### List of tasks
(1) Pull the passage from the article on Turkey and Russia starting at "by Igor Torbakov" and ending at "author Alev Alatli.", word for word.
(2) In the article on Turkey and Russia, what gift did Erdogan give Putin on November 19?
(3) Translate this sentence from the article on Turkey and Russia into Spanish: "Yet paradoxically, the similarities in their strategic cultures mean that their seemingly flourishing entente is fragile."

### Extract to read
— Start —

Turkey and Russia: The Paradox of Family Resemblance

Recep Tayyip Erdogan and Vladimir Putin (Wikimedia Commons)

by Igor Torbakov

Vladimir Putin’s Russia and Recep Tayyip Erdogan’s Turkey have grown close over the past year, brought together by the gravitational force of illiberalism. Yet paradoxically, the similarities in their strategic cultures mean that their seemingly flourishing entente is fragile.

On November 19, following a meeting to mark the completion of the TurkStream gas pipeline’s offshore section, Erdogan gave Putin a curious gift – four exquisitely bound volumes of the Russian translation of Gogol’un Izinde (Following Gogol), a novel by leading Turkish author Alev Alatli.

In her epic work, Alatli – a best-selling writer, prominent public intellectual and staunch supporter of Erdogan – creates a complex and colorful tableau in which Russian and Turkish history is intertwined. In 2,000 pages she revisits the works of Russian literary titans, including Gogol, Dostoevsky, Nabokov and Solzhenitsyn, and interprets their insights into Russia’s (and Turkey’s) turbulent transformations past and present. At the heart of Alatli’s narrative is the perennial clash of the two principal intellectual strands – Westernizing and nativist ones – and their quest for the “authentic” Russia.

— End —

### Data shown
— Start —

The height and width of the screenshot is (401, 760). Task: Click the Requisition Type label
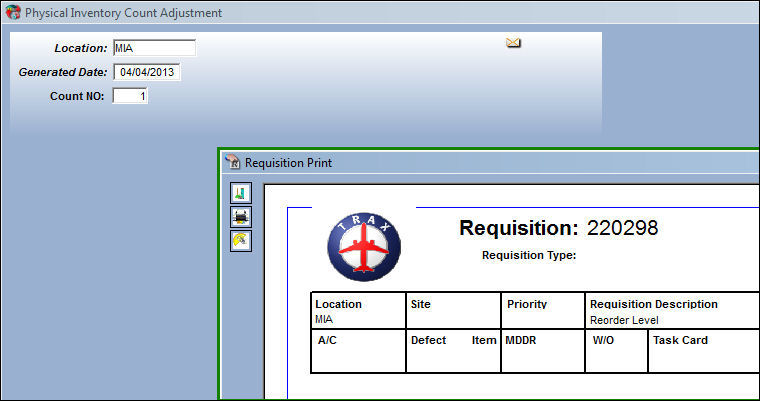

— End —

### Expected results
(1)
by Igor Torbakov

Vladimir Putin’s Russia and Recep Tayyip Erdogan’s Turkey have grown close over the past year, brought together by the gravitational force of illiberalism. Yet paradoxically, the similarities in their strategic cultures mean that their seemingly flourishing entente is fragile.

On November 19, following a meeting to mark the completion of the TurkStream gas pipeline’s offshore section, Erdogan gave Putin a curious gift – four exquisitely bound volumes of the Russian translation of Gogol’un Izinde (Following Gogol), a novel by leading Turkish author Alev Alatli.

(2) Four exquisitely bound volumes of the Russian translation of Alev Alatli's novel Gogol'un Izinde (Following Gogol).

(3) Sin embargo, paradójicamente, las similitudes entre sus culturas estratégicas hacen que su entente, aparentemente floreciente, sea frágil.